Thung Ju Lan said the role of educated young people is also important for change in Burma. “Youth inside and outside Burma should join hands in struggling for democracy. Strong opposition in exile is needed and educated young Burmese people should go back to Burma and struggle for change in different means,” she said.

“Sometimes, it doesn’t mean you need to go back to your country physically. You can do many things even when you stay in exile,” Thung Ju Lan added. 

Anggara said popular support is needed for the democracy movement in Burma to be an effective force. “We need a group of brave people. And they need to be supported by the people, the media and the international community,” he said.

Lessons from Jakarta

But even as most observers acknowledge that Burmese reforms must begin internally, many also say that both the Burmese junta and its opposition could benefit from Indonesia’s support and learn from the history of its transition over the past three decades from a dictatorship under Suharto to a democracy today.

Suharto seized power in a coup d’état in 1967, five years after Gen Ne Win did the same in Burma. Suharto executed an estimated 1.5 million opponents, many more than Ne Win, and Transparency International reported that Suharto and his cronies siphoned off an estimated US $15-35 billion in national assets while in power.

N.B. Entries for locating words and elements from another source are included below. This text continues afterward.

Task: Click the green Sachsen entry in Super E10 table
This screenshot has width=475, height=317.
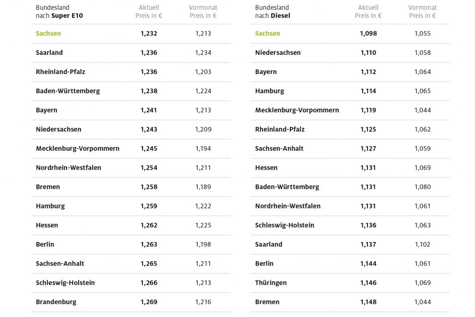Action: click(48, 34)
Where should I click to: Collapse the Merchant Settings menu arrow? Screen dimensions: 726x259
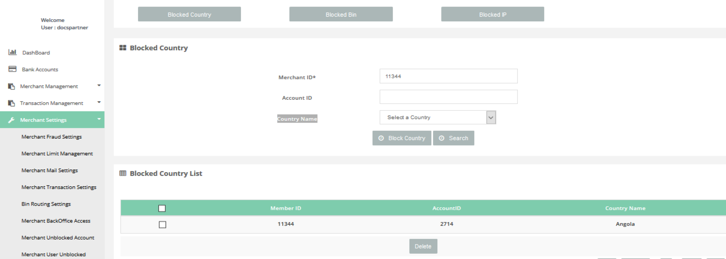click(x=99, y=119)
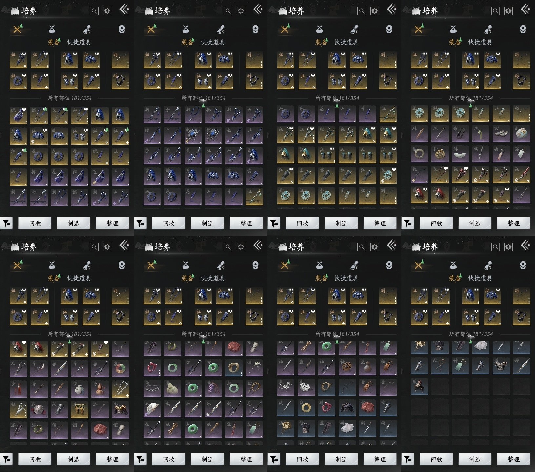535x472 pixels.
Task: Click filter funnel icon in top-right panel
Action: 408,224
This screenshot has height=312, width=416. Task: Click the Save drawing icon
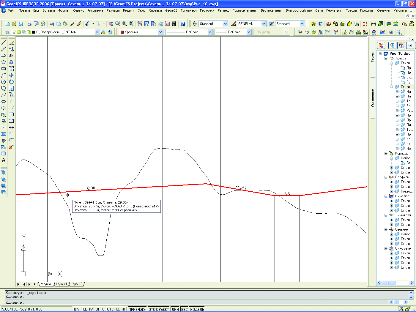point(21,24)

In 1998, university students launched protests at campuses across Indonesia following a massive fuel price rise. This instigated a nationwide uprising, including riots during which approximately 1,500 people died and scores of shops, houses, office buildings, shopping malls, markets and hotels were destroyed. In May 1998, Suharto stepped down and reforms were introduced by the democratic governments that followed.

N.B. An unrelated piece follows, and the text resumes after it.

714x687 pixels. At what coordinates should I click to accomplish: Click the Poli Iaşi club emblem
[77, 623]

In 1988, Ne Win was forced out under circumstances similar to those present during the overthrow of Suharto—he also faced student protests and a series of nationwide uprisings in which thousands of people were killed. Then for a brief moment, when Aung San Suu Kyi’s National League for Democracy dominated the 1990 election, it appeared that Burma might be taking the same democratic reform path as Indonesia. But when the new junta threw out the results of the election and placed Suu Kyi under house arrest, the moment was lost.

Since that time, conditions have only deteriorated in Burma, while the situation in Indonesia continues to improve. Today, Indonesia has a democratically elected government under President Susilo Bambang Yudhoyono, while Burma remains under the rule of military strongman Snr-Gen Than Shwe. Indonesia has a modern banking system, while Burma still doesn’t have its first ATMs. Jakarta residents enjoy access to the latest IT innovations, while in Rangoon, cell phones are beyond the reach of all but the very wealthy and well-connected. While Indonesians have the right to express themselves freely, Burmese face arrest and imprisonment for violating draconian censorship laws.

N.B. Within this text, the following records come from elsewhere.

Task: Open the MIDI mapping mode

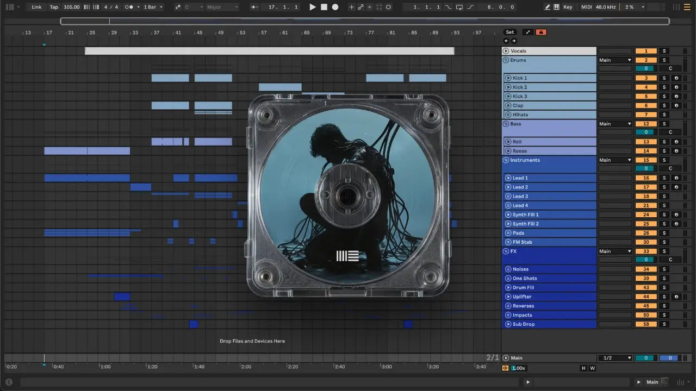Action: (x=586, y=7)
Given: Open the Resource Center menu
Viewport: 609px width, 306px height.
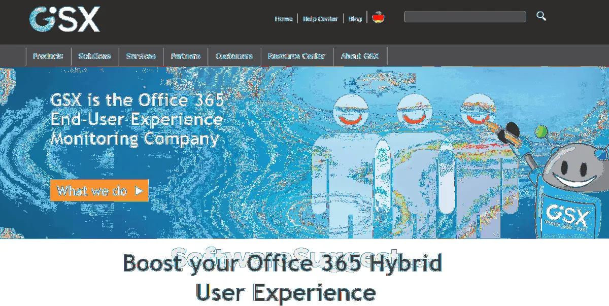Looking at the screenshot, I should (x=296, y=56).
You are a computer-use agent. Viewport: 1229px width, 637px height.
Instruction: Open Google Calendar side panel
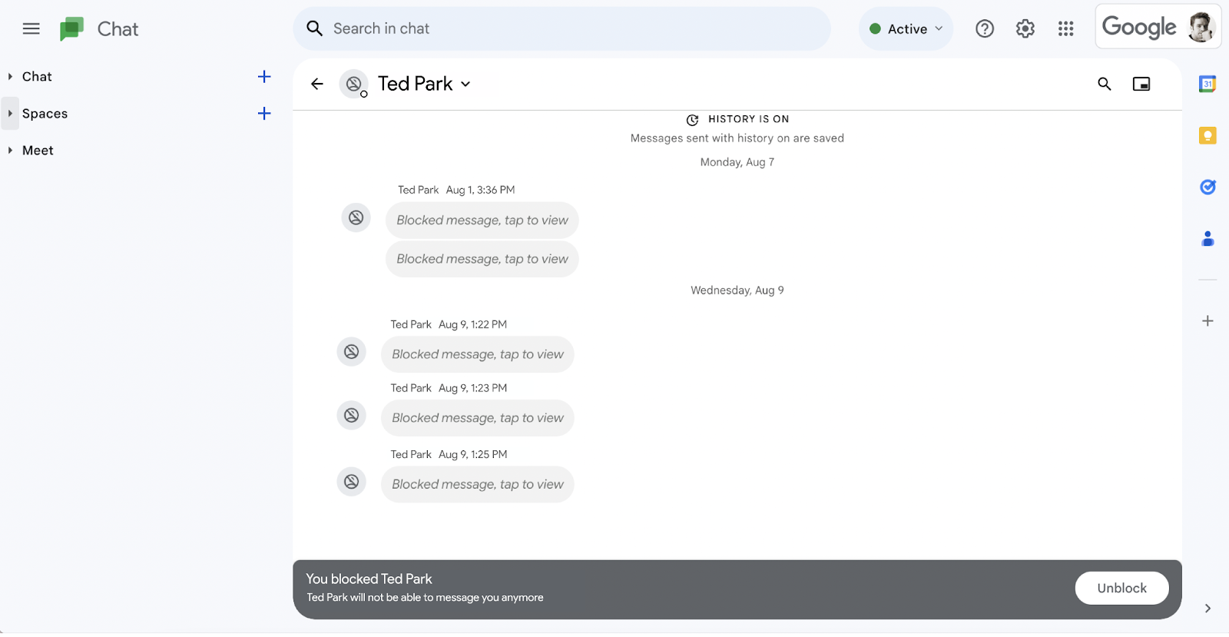(x=1207, y=84)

“If there are injustices, people in Indonesia can complain directly to the government, while in Burma we cannot,” said Snay Aung, an ethnic Karenni attending a peace-building training conference in Indonesia.

Analysts have noted that Burma’s military junta is looking to North Korea as its apparent role model for maintaining power and increasing influence. But most agree that Indonesia, a country that has successfully transitioned from a dictatorship engaged in human rights abuses to a democracy promoting the cause of human rights, would be a better role model if the Burmese regime wants to lift its people out of the economic and political abyss that it has dragged their nation into.

In addition, if the Burmese opposition is looking for an example of a successful overthrow of a dictator for inspiration, it may look to Indonesia. And if some members of the Burmese military can look beyond Naypyidaw to Jakarta and see that in a democratic society everyone is better off, then maybe change from within the regime can begin as well.

This article was published as part of a fellowship the author received from the 2010 Southeast Asian Press Alliance, SEAPA.